__REQUIREMENT__: Every entry needs to be reproduced exactly.

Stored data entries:
-*-

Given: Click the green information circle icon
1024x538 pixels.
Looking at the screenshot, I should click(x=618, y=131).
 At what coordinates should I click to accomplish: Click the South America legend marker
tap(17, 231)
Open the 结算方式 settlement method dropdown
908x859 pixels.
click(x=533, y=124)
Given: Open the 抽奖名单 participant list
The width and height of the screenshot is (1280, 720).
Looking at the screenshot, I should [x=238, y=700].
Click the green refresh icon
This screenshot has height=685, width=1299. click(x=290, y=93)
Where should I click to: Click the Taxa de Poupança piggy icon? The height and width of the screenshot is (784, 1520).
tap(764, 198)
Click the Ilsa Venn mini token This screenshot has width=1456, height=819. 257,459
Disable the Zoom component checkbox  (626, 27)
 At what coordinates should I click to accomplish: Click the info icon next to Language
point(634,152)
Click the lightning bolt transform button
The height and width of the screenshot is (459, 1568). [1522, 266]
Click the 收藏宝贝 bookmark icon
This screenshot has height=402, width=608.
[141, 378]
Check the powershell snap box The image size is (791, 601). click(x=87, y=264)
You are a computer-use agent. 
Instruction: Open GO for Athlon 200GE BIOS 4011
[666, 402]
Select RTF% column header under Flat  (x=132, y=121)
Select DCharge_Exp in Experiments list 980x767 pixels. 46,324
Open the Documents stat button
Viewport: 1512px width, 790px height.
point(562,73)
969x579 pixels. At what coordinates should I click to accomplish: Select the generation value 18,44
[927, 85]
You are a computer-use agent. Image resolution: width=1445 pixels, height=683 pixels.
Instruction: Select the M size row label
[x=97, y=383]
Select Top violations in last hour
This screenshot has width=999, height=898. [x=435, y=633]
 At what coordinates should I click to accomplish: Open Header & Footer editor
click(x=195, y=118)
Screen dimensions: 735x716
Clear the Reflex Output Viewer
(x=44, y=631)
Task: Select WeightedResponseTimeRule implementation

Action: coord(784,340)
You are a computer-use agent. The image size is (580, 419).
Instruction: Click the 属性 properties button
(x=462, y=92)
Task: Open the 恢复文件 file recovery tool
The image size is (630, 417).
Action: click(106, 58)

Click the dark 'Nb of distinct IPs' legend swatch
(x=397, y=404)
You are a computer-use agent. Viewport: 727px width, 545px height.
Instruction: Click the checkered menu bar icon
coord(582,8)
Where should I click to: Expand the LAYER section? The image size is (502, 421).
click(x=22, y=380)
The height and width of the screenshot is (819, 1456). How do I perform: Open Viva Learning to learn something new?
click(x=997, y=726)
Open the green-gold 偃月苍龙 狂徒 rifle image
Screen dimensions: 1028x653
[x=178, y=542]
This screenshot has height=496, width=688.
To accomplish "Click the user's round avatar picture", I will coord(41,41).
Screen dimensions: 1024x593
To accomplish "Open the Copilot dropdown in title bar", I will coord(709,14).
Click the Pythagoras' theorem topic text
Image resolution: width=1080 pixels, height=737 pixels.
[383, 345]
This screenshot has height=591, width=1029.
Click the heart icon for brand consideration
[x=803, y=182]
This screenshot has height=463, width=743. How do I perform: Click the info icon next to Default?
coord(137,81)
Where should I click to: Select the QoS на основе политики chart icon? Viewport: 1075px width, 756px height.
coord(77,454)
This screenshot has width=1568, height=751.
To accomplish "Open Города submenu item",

-*-

__EXERCISE OUTPUT__:
Given: Click the green information circle icon
1024x538 pixels.
Looking at the screenshot, I should click(x=618, y=131).
 At what coordinates should I click to accomplish: Click the South America legend marker
tap(17, 231)
Open the 结算方式 settlement method dropdown
908x859 pixels.
click(x=533, y=124)
Given: Open the 抽奖名单 participant list
The width and height of the screenshot is (1280, 720).
Looking at the screenshot, I should [x=238, y=700].
Click the green refresh icon
This screenshot has height=685, width=1299. click(x=290, y=93)
Where should I click to: Click the Taxa de Poupança piggy icon? The height and width of the screenshot is (784, 1520).
tap(764, 198)
Click the Ilsa Venn mini token This screenshot has width=1456, height=819. 257,459
Disable the Zoom component checkbox  (626, 27)
 At what coordinates should I click to accomplish: Click the info icon next to Language
point(634,152)
Click the lightning bolt transform button
The height and width of the screenshot is (459, 1568). [1522, 266]
Click the 收藏宝贝 bookmark icon
This screenshot has height=402, width=608.
[141, 378]
Check the powershell snap box The image size is (791, 601). click(x=87, y=264)
You are a computer-use agent. 
Instruction: Open GO for Athlon 200GE BIOS 4011
[666, 402]
Select RTF% column header under Flat  (x=132, y=121)
Select DCharge_Exp in Experiments list 980x767 pixels. 46,324
Open the Documents stat button
Viewport: 1512px width, 790px height.
point(562,73)
969x579 pixels. At what coordinates should I click to accomplish: Select the generation value 18,44
[927, 85]
You are a computer-use agent. Image resolution: width=1445 pixels, height=683 pixels.
Instruction: Select the M size row label
[x=97, y=383]
Select Top violations in last hour
This screenshot has width=999, height=898. [x=435, y=633]
 At what coordinates should I click to accomplish: Open Header & Footer editor
click(x=195, y=118)
Screen dimensions: 735x716
Clear the Reflex Output Viewer
(x=44, y=631)
Task: Select WeightedResponseTimeRule implementation

Action: coord(784,340)
You are a computer-use agent. The image size is (580, 419).
Instruction: Click the 属性 properties button
(x=462, y=92)
Task: Open the 恢复文件 file recovery tool
The image size is (630, 417).
Action: click(106, 58)

Click the dark 'Nb of distinct IPs' legend swatch
(x=397, y=404)
You are a computer-use agent. Viewport: 727px width, 545px height.
Instruction: Click the checkered menu bar icon
coord(582,8)
Where should I click to: Expand the LAYER section? The image size is (502, 421).
click(x=22, y=380)
The height and width of the screenshot is (819, 1456). How do I perform: Open Viva Learning to learn something new?
click(x=997, y=726)
Open the green-gold 偃月苍龙 狂徒 rifle image
Screen dimensions: 1028x653
[x=178, y=542]
This screenshot has height=496, width=688.
To accomplish "Click the user's round avatar picture", I will coord(41,41).
Screen dimensions: 1024x593
To accomplish "Open the Copilot dropdown in title bar", I will coord(709,14).
Click the Pythagoras' theorem topic text
Image resolution: width=1080 pixels, height=737 pixels.
[383, 345]
This screenshot has height=591, width=1029.
Click the heart icon for brand consideration
[x=803, y=182]
This screenshot has height=463, width=743. How do I perform: Click the info icon next to Default?
coord(137,81)
Where should I click to: Select the QoS на основе политики chart icon? Viewport: 1075px width, 756px height.
coord(77,454)
This screenshot has width=1568, height=751.
To accomplish "Open Города submenu item",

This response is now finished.